Diferencias entre tener y padecer

DISLATES
Por: Salvador Silva Padilla

I

Mi papá era doctor. Y mi mamá, además, tenía un hermano y un primo hermano doctores. A pesar de ello, nosotros, los ocho hijos de Eva, gozamos de buena salud. En buena medida porque ella nos atendía personalmente.

Si alguno llegaba a la casa con puntitos rojos en la piel, mi mamá nos metía en tandas de 4 al mismo cuarto porque era más sencillo atender de sarampión o rubéola en paquetes de cuatro que de uno por uno.

Yo tuve miopía desde pequeño, aunque jamás la padecí. Me explico: era tan miope (¡Y con astigmatismo por si fuera poco!) que no me daba cuenta de ello. Mi vista era tan corta y distorsionada que estaba convencido que el resto de la humanidad veía igualito que yo. Ergo, mi vista era normal, como la de los demás.

Veía las figuras tan borrosas y difuminadas que tenía que pegarme a los objetos para distinguirlos. Más que ver los alimentos, yo los olfateaba. En una comida familiar, como me acerqué demasiado a los platillos frunciendo el rostro, mi tío el doctor (y pediatra para acabarla), le dijo a mi mamá que necesitaba lentes. Su diagnóstico fue terminante, tanto así, que salí corriendo. Adivinaba que cual espada de Damocles, en cuanto los usara, me empezarían a decir ceguetas en la escuela y eso era -y fue, créanme- mucho más grave que no ver con demasiada claridad el pizarrón. Total: los ojos me servían para leer a Chanoc y otros cuentos, para ver la tele y para jugar futbol. Es decir, para lo que es fundamental en la vida cuando uno tiene seis años de edad.

II

Algunos años después yo seguía sin usar lentes y viendo cada día peor; cuando, con el peso de las evidencias me percaté que algo andaba mal, recurrí a la física. Lo más sorprendente -¡más que el descubrimiento mismo!- es que fue en la clase de Historia de México con El Frijolito cuando descubrí que si juntaba mi dedo índice con el pulgar de la mano izquierda, y pegaba el índice de la mano derecha haciendo una especie de triángulo dejando que en medio hubiera un pequeñísimo hueco por el que pasara la luz, al ver a través de ese hueco, uno lograba percibir las imágenes con mayor claridad. Así de aburridas eran sus clases de historia.

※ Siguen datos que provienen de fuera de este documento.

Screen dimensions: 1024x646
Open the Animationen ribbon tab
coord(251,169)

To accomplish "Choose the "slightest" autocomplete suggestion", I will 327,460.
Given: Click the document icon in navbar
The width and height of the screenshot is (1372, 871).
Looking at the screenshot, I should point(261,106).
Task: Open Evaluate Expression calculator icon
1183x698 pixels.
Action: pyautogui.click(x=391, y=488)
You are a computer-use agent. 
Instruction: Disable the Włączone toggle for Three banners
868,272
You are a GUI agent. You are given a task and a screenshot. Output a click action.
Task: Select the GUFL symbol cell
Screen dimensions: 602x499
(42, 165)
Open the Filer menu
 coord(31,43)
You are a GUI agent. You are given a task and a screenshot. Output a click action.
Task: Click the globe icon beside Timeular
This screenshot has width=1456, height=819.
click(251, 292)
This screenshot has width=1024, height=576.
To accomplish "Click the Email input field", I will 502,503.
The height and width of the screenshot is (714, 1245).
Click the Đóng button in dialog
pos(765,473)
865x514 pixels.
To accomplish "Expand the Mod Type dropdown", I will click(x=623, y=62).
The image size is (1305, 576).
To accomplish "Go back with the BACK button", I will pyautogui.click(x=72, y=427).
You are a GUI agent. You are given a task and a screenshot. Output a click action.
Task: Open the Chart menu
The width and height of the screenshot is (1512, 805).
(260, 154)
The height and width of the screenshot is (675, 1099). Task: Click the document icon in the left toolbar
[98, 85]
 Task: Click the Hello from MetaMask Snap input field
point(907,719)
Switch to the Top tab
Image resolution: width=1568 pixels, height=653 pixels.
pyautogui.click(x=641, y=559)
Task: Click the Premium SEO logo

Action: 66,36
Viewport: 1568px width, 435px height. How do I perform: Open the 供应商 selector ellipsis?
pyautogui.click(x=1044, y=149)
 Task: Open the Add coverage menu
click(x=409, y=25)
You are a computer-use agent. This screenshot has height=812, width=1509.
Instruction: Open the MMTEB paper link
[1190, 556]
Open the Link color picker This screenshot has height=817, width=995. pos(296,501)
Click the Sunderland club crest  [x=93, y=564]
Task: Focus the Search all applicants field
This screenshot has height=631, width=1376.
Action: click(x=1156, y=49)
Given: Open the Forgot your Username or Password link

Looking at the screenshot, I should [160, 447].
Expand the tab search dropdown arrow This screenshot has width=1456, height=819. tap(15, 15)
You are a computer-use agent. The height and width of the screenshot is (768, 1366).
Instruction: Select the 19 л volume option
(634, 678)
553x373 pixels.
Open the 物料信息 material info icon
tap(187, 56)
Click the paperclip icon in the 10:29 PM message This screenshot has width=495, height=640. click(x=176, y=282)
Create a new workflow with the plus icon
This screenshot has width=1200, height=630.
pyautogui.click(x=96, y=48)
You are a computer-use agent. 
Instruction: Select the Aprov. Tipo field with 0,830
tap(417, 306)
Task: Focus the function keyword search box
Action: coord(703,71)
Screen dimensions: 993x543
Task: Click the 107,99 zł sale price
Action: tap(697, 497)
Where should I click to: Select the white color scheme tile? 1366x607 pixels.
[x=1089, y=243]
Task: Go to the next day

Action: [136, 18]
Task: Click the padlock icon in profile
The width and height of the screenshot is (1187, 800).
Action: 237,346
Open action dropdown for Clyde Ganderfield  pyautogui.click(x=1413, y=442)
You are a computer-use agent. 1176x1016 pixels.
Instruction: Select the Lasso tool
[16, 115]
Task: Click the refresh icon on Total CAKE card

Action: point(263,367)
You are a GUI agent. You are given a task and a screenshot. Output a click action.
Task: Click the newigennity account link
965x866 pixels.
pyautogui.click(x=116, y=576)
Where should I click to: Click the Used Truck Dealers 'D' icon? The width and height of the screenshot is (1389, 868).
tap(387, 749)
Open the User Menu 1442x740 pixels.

Con un poco de práctica uno podría mejorar hasta en un 40% la nitidez de lo que veía:  ya fuera el pizarrón, las respuestas al  examen de matemáticas del de adelante, las piernas de las muchachas, -o de los futbolistas, según sea el caso-. En gustos se rompen, literalmente, los géneros.

III

Cuando mi mamá y mi tía me llevaron al oculista (antes así se llamaban los oftalmólogos) y me pusieron lentes por primera vez -necesité cristales de 6 y 6.5 dioptrías respectivamente-, sentí como si yo hubiera estado presente cuando Dios dijo “Hágase la luz” y solté un: “¡ah cabrón! ¿Así es como se ve normalmente?». Eso a pesar de que yo nunca decía palabrotas delante de ellas.

IV

Permítaseme agregar una breve reflexión académica respecto a El Frijolito. Si mi maestro de Historia logró que un alumno de medio pelo como yo, se inspirara y que de la nada se le ocurriera diseñar y ejecutar exitosamente ese experimento de la refracción de la luz, donde los haces lumínicos se comprimen, (*) imaginen lo que él no hubiera logrado con alumnos de la talla de María Curie o Albert Einstein cuando intentara explicarles cuánto tiempo fue presidente José Justo Corro y en qué día se expidió la Constitución de 1836.

¡Y pensar que todavía hay personajes que quieren desaparecer al maestro como parte fundamental del proceso educativo! Estoy seguro que ninguna Inteligencia Artificial, ninguna CHAT GPT me habría inspirado tanto como lo hizo El Frijolito.

(*) Seis años después, una maestra de fotografía nos explicaría que ese fenómeno se llama profundidad de campo.